Decades passed. Then came the tumultuous dance of the hormones. Smart, intelligent woman of the world, and all the adjectives I gave myself when I was in a generous mood, did not prepare me for the roller coaster ride. All this when I was told I had it mild. Intellectual assimilation of material read and experiences analysed gave me a false sense of meeting this milestone with readiness, care, and comfort. A meltdown for no reason- I am alone in a strange city, I reasoned- was not attributed to the months that the hormones would take to run their course and settle down. Reminding me every day of the last mile she was running. A general conversation with a male friend reminded me of how I may have been appearing to the world outside. “ I had a rough day with my manager,” he said, recounting his nightmarish day, “but I gave her the benefit of the doubt.

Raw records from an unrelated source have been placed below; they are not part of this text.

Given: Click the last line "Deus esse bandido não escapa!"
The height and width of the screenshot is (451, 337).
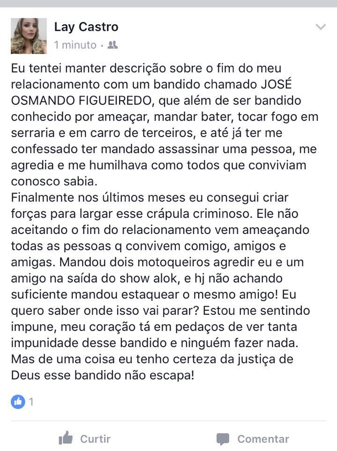Looking at the screenshot, I should (x=103, y=375).
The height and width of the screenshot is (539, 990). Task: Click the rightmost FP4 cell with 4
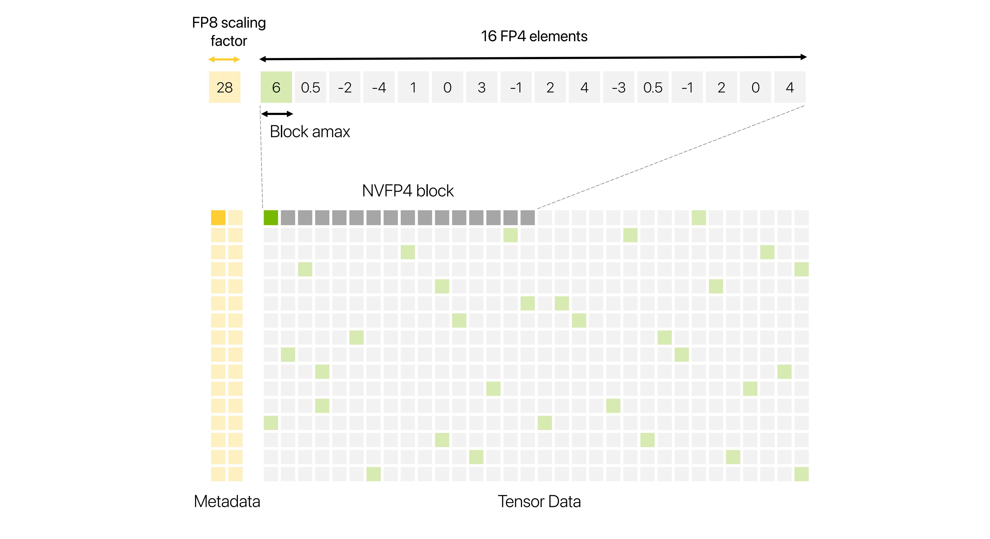(790, 87)
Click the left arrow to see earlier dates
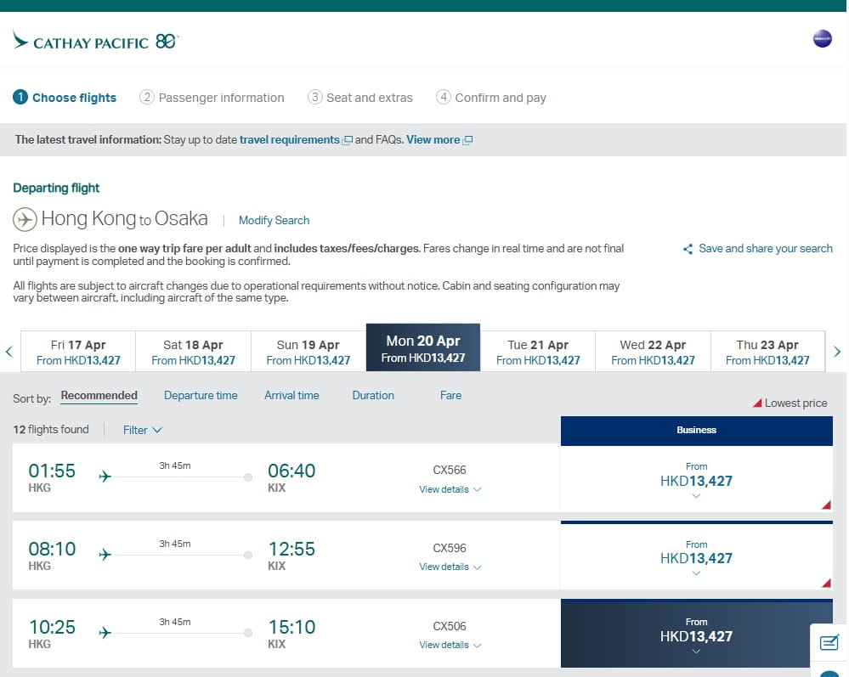The height and width of the screenshot is (677, 849). pos(8,350)
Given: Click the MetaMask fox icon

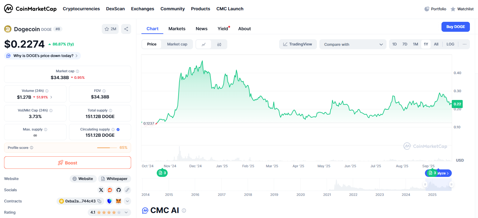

She is in her 50s and must be menopausal with her mood swings”.

And then the final stop. Wait, was it just a pause? When I thought I was free, she returned home for a short visit. We had missed each other. A few months later, she decides I am ready; she leaves me this time for sure. A stamp- twelve months since she left. “You are officially menopausal, “my Gynaecologist declares. A retinue of regular tests, exercises, medicines, and calcium is prescribed. Life is over, it screams.

She waves a final goodbye,
leaving her home of years.
She came with life,
chaotic unbridled energy
that flowed strongly.
Sometimes with a surprising serenity
and at other times with tethered throbs.
Every moment of her presence,
a pulling cry for attention.
Her moods affected my own,
for she slowed sometimes
and raged at others.
Appearing at places unannounced,
she claimed her space unabashedly.
Abandoning her abode, she gently
cajoles me- to find me.

And so I do. I pick up the threads. The insanity of 50 years, the purposeful life gone by. Taking with it the flight of the girls who have left the nest to find their own chaos and curiosity. Taking with it my role in the corporate world. I proudly own the aches of the arches and the pains of the patellas. The throb of the torn meniscus and the soreness of the shoulder frozen speak with me and ask me to treat them with tender loving care that they have been deprived of. They are all new and all me.

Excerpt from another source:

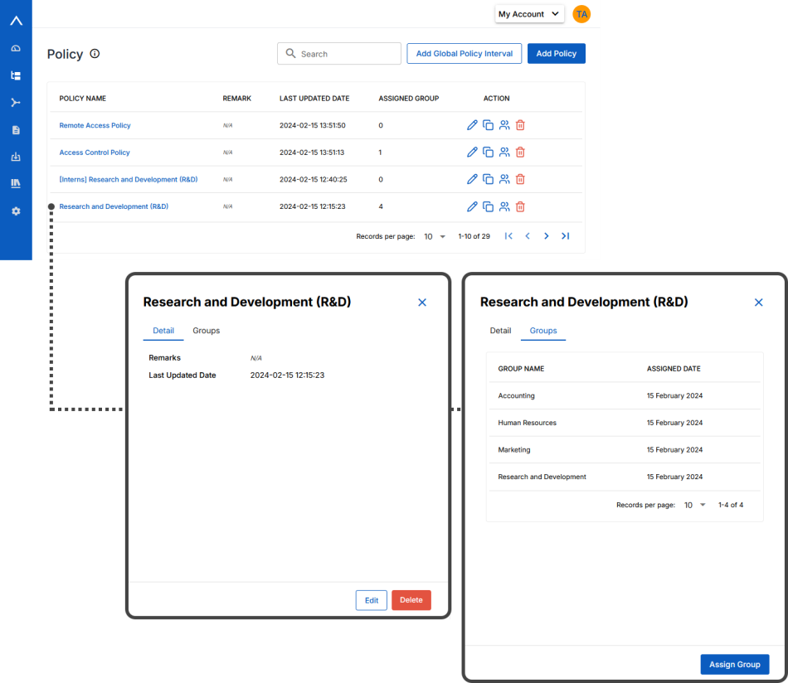Image resolution: width=788 pixels, height=683 pixels.
Task: Open records per page dropdown in policy table
Action: point(435,236)
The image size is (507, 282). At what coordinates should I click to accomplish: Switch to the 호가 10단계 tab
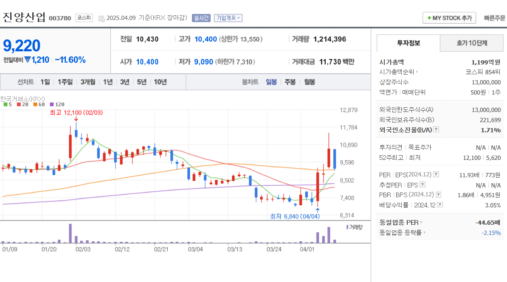point(472,43)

I have learned to be still. I have learned to swing. For there is a separate set of hormones now raging- not created by this body of mine. The life energy floating around me, somewhere in the universe, descends. It had waited an eternity for this space to be created. It had stood by for the rebound.

Discovering new worlds within me, life appears in a multitude of hues. Who would have thought the thrall of words would set me free and pen and ink would scribble and bring back sanity to my life? Sometimes by default and at other times by slow, deliberate design, I have been propelled into tiny corners of the world waiting to be seen, read, and heard- they pack their history into the expansive porosity of my brain cells.

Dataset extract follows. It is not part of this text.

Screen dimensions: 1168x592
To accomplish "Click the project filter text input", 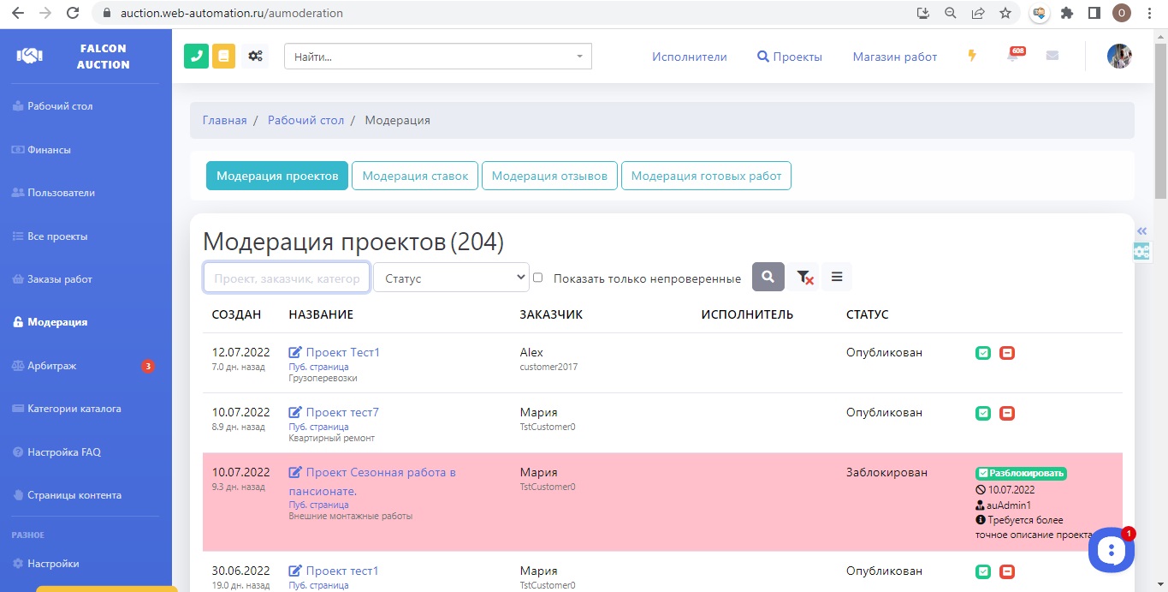I will pos(287,278).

A sense of urgency envelopes me. My physical vigor has never been better as I embrace health, fitness, and wellness. A short stint in Charcoal drawing taught me that even beaten in the furnace, engineers could also put sense onto canvas. The unbridled joy laced with sheepishness when I found that the ubiquitous lady’s finger grew to point upwards and not downwards when I tried reviving my father’s garden.

I came into being, I was told by people around me when she first arrived. “Coming of age,” they told me. And now she, my companion of years, has left home. Leaving me with a life force that fills my every pore with awareness, excitement, and wonders. I am born again truly- letting life begin with its myriad colours and haunting hues!

Menopause, what’s that? Mark this- it is ME-NO-PAUSE.